Your objective
Beginning at the line that holds "Where should I click to: Open the @", copy the material below exactly through its last line.

Records
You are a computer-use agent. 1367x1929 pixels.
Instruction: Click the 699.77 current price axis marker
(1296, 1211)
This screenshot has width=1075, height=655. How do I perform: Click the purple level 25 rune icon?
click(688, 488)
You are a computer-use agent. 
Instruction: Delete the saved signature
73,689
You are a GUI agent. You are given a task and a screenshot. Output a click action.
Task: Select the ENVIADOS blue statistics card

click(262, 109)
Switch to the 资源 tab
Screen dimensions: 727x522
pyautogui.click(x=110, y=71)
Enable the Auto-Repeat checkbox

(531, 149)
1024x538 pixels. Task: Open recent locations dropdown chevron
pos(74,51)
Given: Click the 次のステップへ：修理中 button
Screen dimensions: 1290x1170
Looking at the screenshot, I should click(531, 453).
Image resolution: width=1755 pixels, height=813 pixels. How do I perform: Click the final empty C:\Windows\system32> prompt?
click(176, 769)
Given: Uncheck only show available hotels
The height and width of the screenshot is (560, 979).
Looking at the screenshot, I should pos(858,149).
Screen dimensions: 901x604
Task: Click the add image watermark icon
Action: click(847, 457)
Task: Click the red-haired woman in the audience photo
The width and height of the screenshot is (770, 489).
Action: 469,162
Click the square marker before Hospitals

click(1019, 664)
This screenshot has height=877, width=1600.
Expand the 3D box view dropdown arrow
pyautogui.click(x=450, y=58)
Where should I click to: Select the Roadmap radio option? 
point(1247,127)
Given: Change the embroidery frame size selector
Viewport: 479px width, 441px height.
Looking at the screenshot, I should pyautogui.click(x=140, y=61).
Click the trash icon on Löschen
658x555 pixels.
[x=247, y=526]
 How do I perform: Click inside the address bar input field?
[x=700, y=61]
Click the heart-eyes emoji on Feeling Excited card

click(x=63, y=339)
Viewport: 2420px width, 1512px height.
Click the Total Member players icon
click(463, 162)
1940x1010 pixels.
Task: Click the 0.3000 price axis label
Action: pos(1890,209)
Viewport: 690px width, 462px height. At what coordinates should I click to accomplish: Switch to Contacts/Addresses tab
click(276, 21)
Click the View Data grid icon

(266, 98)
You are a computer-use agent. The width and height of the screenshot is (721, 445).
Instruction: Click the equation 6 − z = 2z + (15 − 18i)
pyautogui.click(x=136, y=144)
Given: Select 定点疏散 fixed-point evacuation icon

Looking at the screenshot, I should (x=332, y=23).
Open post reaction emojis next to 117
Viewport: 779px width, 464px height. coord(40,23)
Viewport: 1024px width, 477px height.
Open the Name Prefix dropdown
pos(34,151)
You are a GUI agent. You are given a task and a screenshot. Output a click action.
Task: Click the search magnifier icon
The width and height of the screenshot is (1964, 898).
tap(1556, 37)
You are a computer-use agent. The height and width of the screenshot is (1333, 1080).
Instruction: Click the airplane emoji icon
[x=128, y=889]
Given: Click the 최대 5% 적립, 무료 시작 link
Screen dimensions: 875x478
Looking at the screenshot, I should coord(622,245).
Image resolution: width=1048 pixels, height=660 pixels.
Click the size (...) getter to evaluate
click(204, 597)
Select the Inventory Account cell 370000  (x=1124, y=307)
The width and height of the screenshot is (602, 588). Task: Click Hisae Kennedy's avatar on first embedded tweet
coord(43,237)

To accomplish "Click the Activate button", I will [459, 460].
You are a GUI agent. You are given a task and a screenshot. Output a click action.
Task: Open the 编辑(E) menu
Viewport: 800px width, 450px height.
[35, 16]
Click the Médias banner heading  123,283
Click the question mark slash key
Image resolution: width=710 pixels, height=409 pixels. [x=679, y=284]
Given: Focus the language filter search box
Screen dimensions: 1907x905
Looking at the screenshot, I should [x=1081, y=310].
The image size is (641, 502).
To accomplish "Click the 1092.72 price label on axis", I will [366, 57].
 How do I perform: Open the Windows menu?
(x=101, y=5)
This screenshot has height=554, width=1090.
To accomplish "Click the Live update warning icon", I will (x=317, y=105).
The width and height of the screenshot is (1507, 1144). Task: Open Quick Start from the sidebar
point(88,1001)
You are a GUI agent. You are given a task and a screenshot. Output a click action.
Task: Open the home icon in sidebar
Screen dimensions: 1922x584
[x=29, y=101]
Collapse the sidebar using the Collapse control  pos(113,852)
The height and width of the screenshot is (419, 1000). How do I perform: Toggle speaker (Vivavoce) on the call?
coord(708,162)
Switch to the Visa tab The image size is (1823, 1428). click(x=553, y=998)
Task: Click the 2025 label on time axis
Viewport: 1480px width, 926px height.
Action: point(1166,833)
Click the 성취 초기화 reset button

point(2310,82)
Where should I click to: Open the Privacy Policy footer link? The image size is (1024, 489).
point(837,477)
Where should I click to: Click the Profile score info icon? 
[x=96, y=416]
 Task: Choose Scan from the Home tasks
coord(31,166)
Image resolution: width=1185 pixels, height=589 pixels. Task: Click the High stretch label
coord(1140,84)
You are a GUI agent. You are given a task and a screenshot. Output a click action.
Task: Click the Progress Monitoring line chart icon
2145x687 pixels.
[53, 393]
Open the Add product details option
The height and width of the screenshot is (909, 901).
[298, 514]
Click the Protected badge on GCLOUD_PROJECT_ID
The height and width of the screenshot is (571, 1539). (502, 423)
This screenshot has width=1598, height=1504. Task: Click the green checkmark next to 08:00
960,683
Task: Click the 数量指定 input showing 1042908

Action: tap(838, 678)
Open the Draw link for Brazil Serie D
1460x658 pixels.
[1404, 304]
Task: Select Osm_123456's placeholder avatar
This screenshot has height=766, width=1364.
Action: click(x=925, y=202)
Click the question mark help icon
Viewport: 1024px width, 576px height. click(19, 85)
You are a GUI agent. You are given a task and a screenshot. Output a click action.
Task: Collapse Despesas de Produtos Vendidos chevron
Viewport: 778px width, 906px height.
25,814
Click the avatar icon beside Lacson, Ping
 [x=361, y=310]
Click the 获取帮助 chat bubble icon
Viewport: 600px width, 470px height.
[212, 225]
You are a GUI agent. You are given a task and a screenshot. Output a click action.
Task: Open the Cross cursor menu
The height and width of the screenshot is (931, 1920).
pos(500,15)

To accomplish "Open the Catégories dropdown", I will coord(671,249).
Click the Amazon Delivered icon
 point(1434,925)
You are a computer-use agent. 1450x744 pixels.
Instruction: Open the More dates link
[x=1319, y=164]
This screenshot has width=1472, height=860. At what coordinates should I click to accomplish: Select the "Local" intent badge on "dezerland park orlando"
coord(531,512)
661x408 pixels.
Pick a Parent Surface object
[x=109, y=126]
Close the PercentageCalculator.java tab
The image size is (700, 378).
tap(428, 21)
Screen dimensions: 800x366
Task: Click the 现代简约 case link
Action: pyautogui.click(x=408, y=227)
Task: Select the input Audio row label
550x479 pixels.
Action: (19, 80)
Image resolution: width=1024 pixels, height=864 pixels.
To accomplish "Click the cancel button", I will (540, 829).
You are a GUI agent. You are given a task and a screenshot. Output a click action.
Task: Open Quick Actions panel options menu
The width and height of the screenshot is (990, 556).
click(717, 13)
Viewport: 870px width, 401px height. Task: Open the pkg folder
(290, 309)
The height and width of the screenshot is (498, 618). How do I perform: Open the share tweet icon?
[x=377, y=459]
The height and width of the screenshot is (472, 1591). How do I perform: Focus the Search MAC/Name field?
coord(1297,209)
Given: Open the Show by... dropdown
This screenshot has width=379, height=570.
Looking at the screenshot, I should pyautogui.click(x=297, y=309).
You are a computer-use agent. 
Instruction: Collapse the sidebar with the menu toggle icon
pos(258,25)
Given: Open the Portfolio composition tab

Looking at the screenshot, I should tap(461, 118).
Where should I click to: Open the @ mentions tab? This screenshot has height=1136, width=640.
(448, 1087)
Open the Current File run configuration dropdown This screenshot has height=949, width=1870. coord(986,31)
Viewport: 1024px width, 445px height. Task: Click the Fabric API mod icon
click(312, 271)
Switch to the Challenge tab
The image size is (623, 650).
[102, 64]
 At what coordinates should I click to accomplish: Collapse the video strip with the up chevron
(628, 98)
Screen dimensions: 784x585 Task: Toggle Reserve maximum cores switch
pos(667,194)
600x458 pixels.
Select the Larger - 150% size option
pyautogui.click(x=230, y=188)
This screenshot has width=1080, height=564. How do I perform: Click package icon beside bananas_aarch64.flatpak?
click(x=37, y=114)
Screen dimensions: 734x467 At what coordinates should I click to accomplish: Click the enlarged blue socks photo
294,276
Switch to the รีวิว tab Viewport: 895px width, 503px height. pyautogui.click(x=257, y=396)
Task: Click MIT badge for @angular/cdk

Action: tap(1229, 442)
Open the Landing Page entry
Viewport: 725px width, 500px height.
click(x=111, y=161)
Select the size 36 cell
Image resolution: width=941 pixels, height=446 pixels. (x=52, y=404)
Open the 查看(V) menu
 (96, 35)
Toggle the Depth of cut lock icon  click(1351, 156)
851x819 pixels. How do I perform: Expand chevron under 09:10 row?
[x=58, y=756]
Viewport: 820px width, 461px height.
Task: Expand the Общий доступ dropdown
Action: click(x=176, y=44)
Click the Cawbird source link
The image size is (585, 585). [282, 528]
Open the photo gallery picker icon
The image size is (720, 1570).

Result of the task
Where should I click to: Open the @ mentions tab? This screenshot has height=1136, width=640.
(448, 1087)
Open the Current File run configuration dropdown This screenshot has height=949, width=1870. coord(986,31)
Viewport: 1024px width, 445px height. Task: Click the Fabric API mod icon
click(312, 271)
Switch to the Challenge tab
The image size is (623, 650).
[102, 64]
 At what coordinates should I click to accomplish: Collapse the video strip with the up chevron
(628, 98)
Screen dimensions: 784x585 Task: Toggle Reserve maximum cores switch
pos(667,194)
600x458 pixels.
Select the Larger - 150% size option
pyautogui.click(x=230, y=188)
This screenshot has width=1080, height=564. How do I perform: Click package icon beside bananas_aarch64.flatpak?
click(x=37, y=114)
Screen dimensions: 734x467 At what coordinates should I click to accomplish: Click the enlarged blue socks photo
294,276
Switch to the รีวิว tab Viewport: 895px width, 503px height. pyautogui.click(x=257, y=396)
Task: Click MIT badge for @angular/cdk

Action: tap(1229, 442)
Open the Landing Page entry
Viewport: 725px width, 500px height.
click(x=111, y=161)
Select the size 36 cell
Image resolution: width=941 pixels, height=446 pixels. (x=52, y=404)
Open the 查看(V) menu
 (96, 35)
Toggle the Depth of cut lock icon  click(1351, 156)
851x819 pixels. How do I perform: Expand chevron under 09:10 row?
[x=58, y=756]
Viewport: 820px width, 461px height.
Task: Expand the Общий доступ dropdown
Action: click(x=176, y=44)
Click the Cawbird source link
The image size is (585, 585). [282, 528]
Open the photo gallery picker icon
The image size is (720, 1570).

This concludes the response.